WHAT YOU WILL DO
In the forum thread below, condense the paragraph that begins "Its an alcoholic drink made from honey" into a short bulleted list that keeps its main facts.

DOCUMENT SEGMENT
I had mead when we went to Ireland. Delicious and it's the only way to keep warm.


----------



## ak rain (Nov 15, 2008)

what is in mead? grain alcohol?

sylvia


----------



## Scathach (Dec 5, 2008)

sylvia said:


> what is in mead? grain alcohol?
> 
> sylvia


Its an alcoholic drink made from honey, very yummy. We just got some from Montezuma Winery in NY which is really lovely, and a few bottles of homemade mead from a local farm, the men seem to like it as its a bit more... potent lol.


----------



## Mom of 4 (Oct 27, 2008)

LOVE the holidays.  Especially this week AFTER Christmas.  
No school or homework, lots of new toys and games!
No bedtimes, no early mornings, no rushing here and there.

Next week is soon enough to be back into the same ol' same ol'.


----------



## ak rain (Nov 15, 2008)

Mom of 4 said:


> LOVE the holidays. Especially this week AFTER Christmas.
> No school or homework, lots of new toys and games!
> No bedtimes, no early mornings, no rushing here and there.
> 
> Next week is soon enough to be back into the same ol' same ol'.


 exactly my thoughts. I am a mom of 2

Sylvia


----------

SUPPLIED INFORMATION
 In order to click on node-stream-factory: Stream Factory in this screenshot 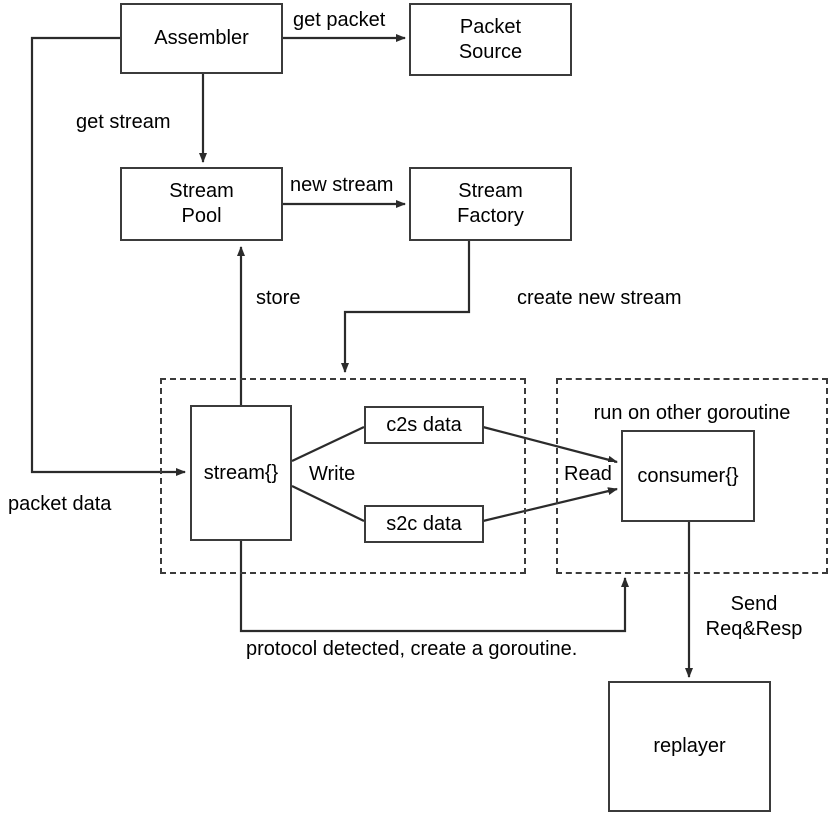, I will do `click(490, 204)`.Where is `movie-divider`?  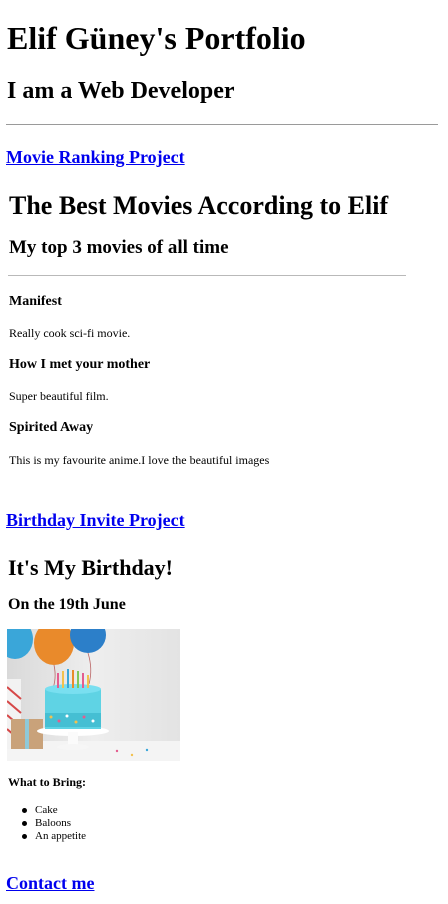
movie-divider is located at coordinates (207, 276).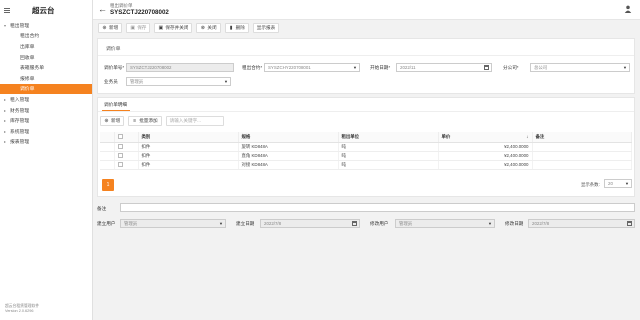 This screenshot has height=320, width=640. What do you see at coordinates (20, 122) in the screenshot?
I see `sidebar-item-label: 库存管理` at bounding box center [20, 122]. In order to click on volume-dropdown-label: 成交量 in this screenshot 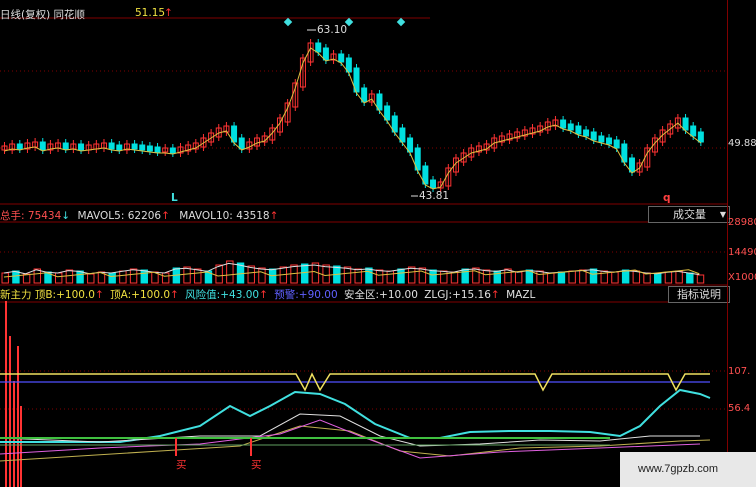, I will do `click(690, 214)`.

==

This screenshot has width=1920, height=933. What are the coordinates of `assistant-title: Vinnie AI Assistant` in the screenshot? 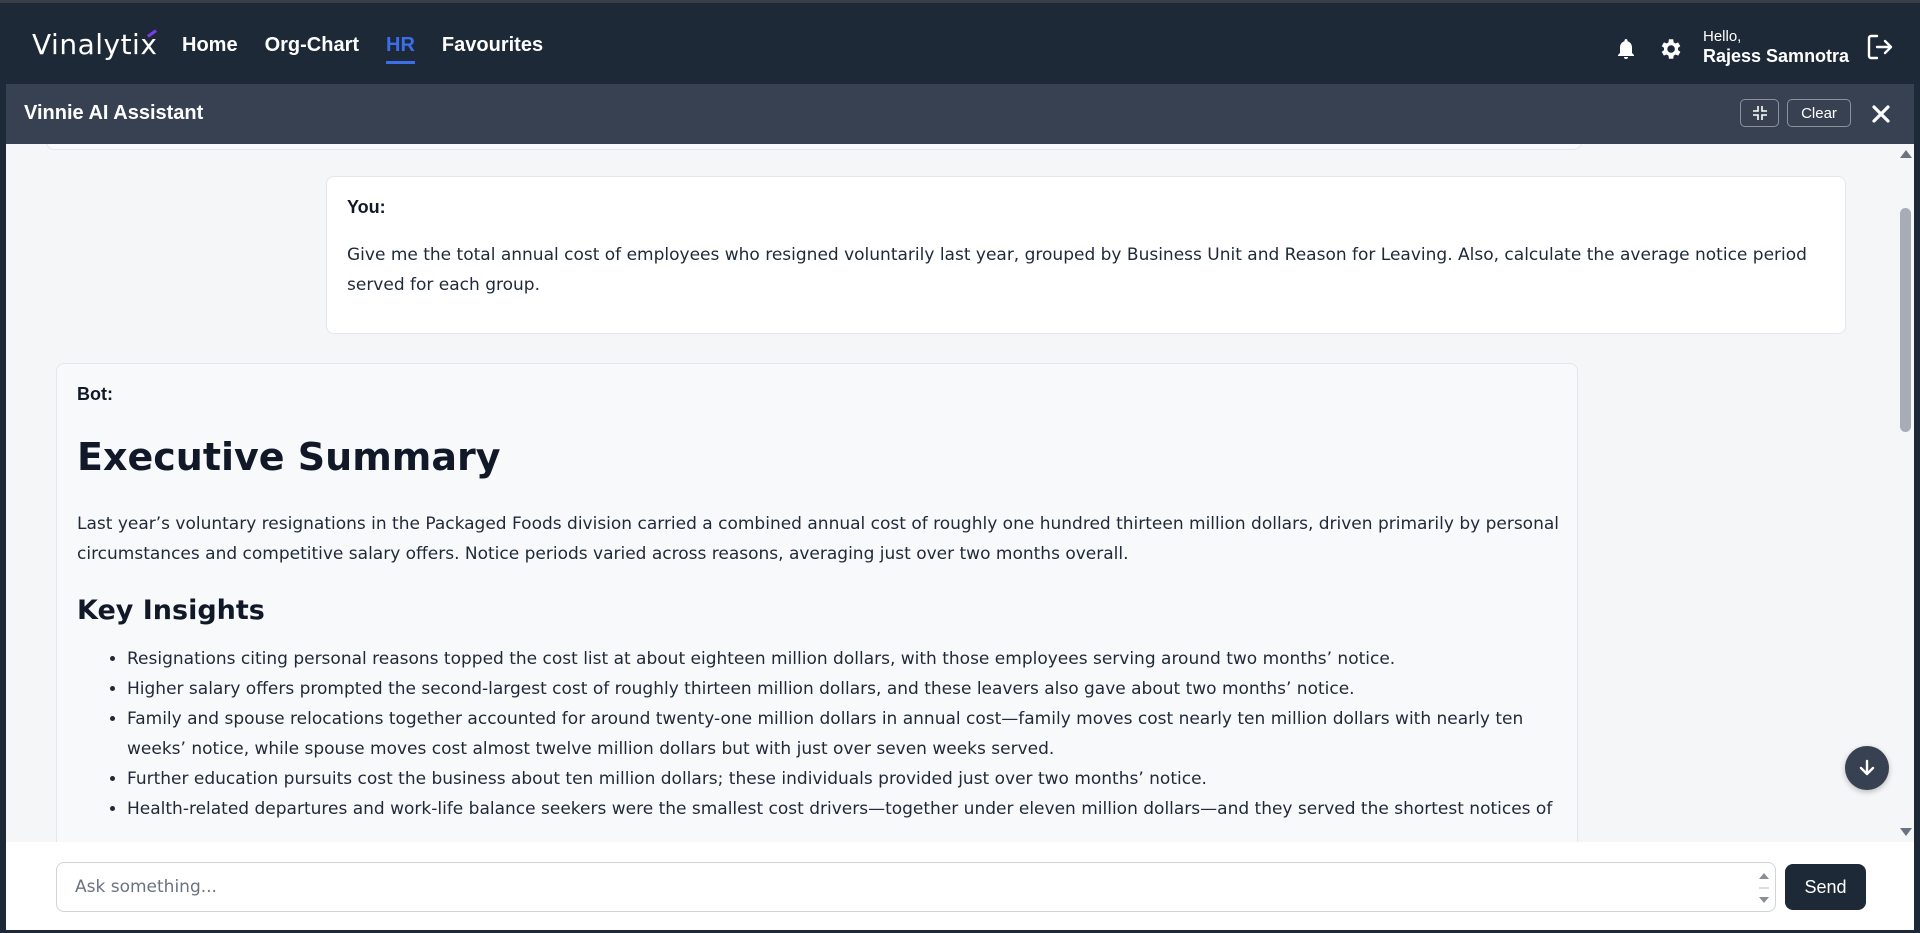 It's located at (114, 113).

EXPECTED OUTPUT
- Mead is an alcoholic drink made from honey and tastes very good.
- Some was recently bought from Montezuma Winery in NY, which is really lovely.
- A few bottles of homemade mead came from a local farm.
- The men seem to like the homemade mead because it is somewhat more potent.